Fortunately, I said yes. While "Always Remember Your Name" is equally affecting, this memoir by sisters Andra and Tatiani Bucci has a hopeful ending.
"We were and are a rarity: two children who survived Birkenau." The sisters are among only about 50 children of an estimated 230,000 sent to the concentration camp whose lives didn't end there.
Not only did they survive, the two are still alive. Now in their 80s, the sisters share their experiences in schools, even traveling back to Auschwitz with groups of students, because "looking into the eyes of the young people who are listening to us, we find that hope returns, immediately."
Andra and Tatiana are not professional writers; this is not a literary masterpiece. Its strength is in their recollections, told simply in their words.
The two were born in Fiume, in what is now Croatia, but was then part of Italy. Their father was Catholic, their mother Jewish. Tatiana was 6 and Andra 4 when they, along with their mother, aunt and cousin Sergio, were arrested and sent to Birkenau, the largest part of the Auschwitz complex, on April 4, 1944.
We see the death camp through their young eyes. They remember being tattooed, "a number that will be with us our whole life," and while living in the Kinderblock barrack with other children, playing outside during the day while adults in the camp labored. Imagine, playing at Auschwitz near "pyramids of corpses" they learned to ignore.
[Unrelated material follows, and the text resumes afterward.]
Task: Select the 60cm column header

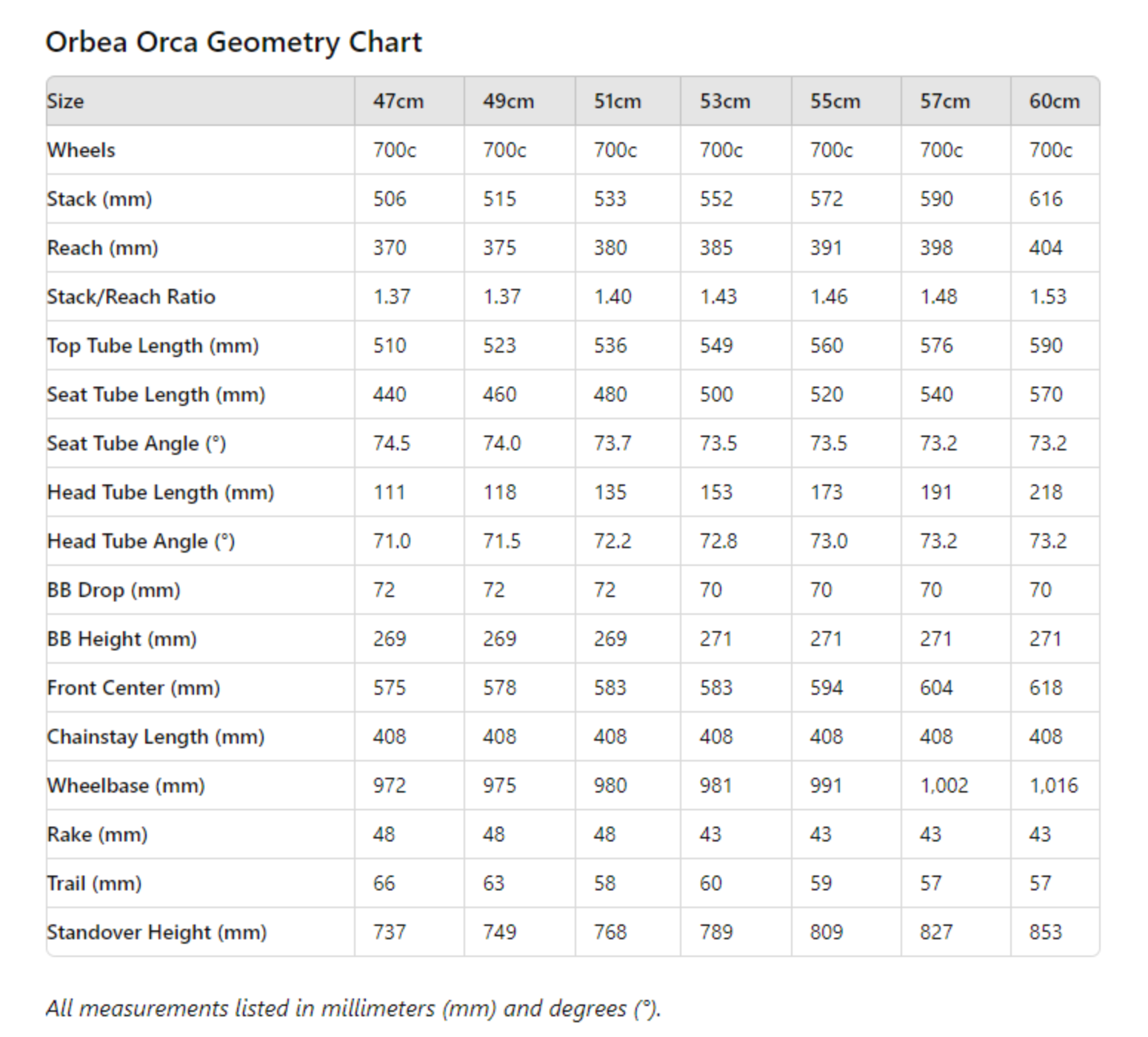Action: pyautogui.click(x=1054, y=101)
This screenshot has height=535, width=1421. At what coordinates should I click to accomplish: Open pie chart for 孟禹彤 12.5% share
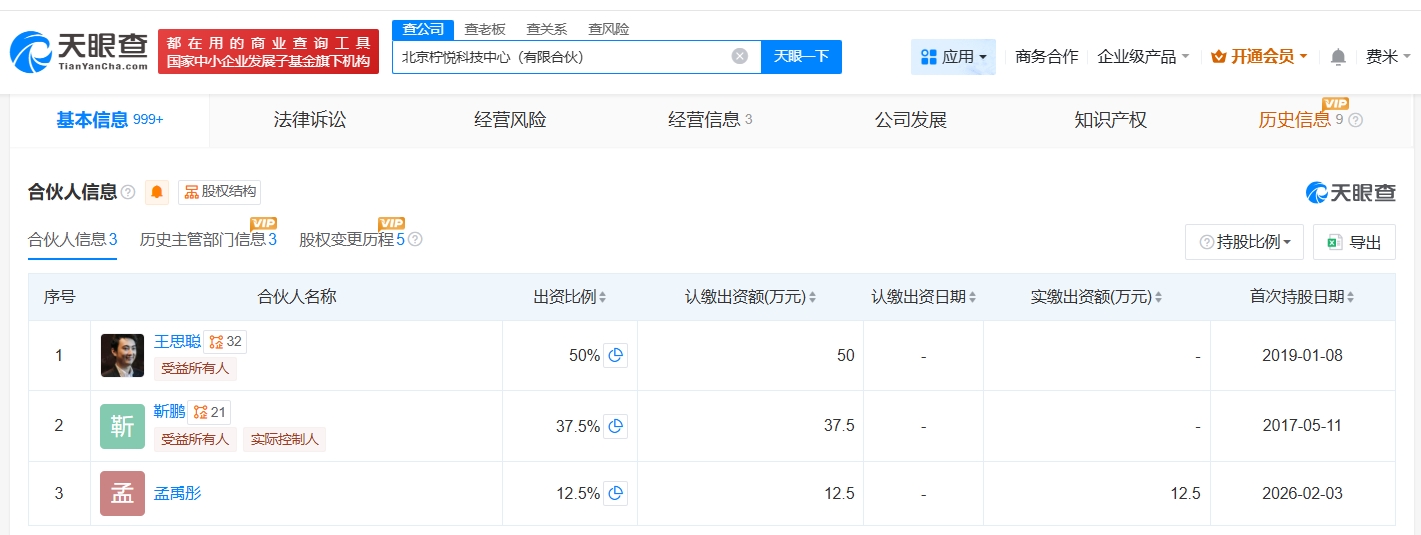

As horrific as that image is, the most tragic memory for these two girls, who looked like twins and "stuck together like a stamp to a postcard," was losing their cousin Sergio. Photos of these three beautiful children in happier times are featured in the book.
One day, children at the camp were lined up and asked whether they wanted to "go and see Mamma." Tati and Andra had been warned by a guard to say no. But Sergio was so eager to see his mother, he said yes, and was one of 20 children sent to Hamburg, where they were tortured by a Nazi medical officer and hanged.
After the camp was liberated in 1945, the two ended up at an orphanage outside London, where they "recovered our childhood." And in yet another incredible twist of fate, the two were summoned to the director's office and told their parents were alive and had tracked them down.
"Always Remember Your Name" was first published three years ago in Italian, and Ann Goldstein has now translated their memoir into English to reach a wider audience. To preserve their stories, I hope it does.
Laura McCallum is an editor at the Star Tribune.
Always Remember Your Name
By: Andra and Tatiana Bucci, translated from the Italian by Ann Goldstein.
Publisher: Astra House, 171 pages, $25.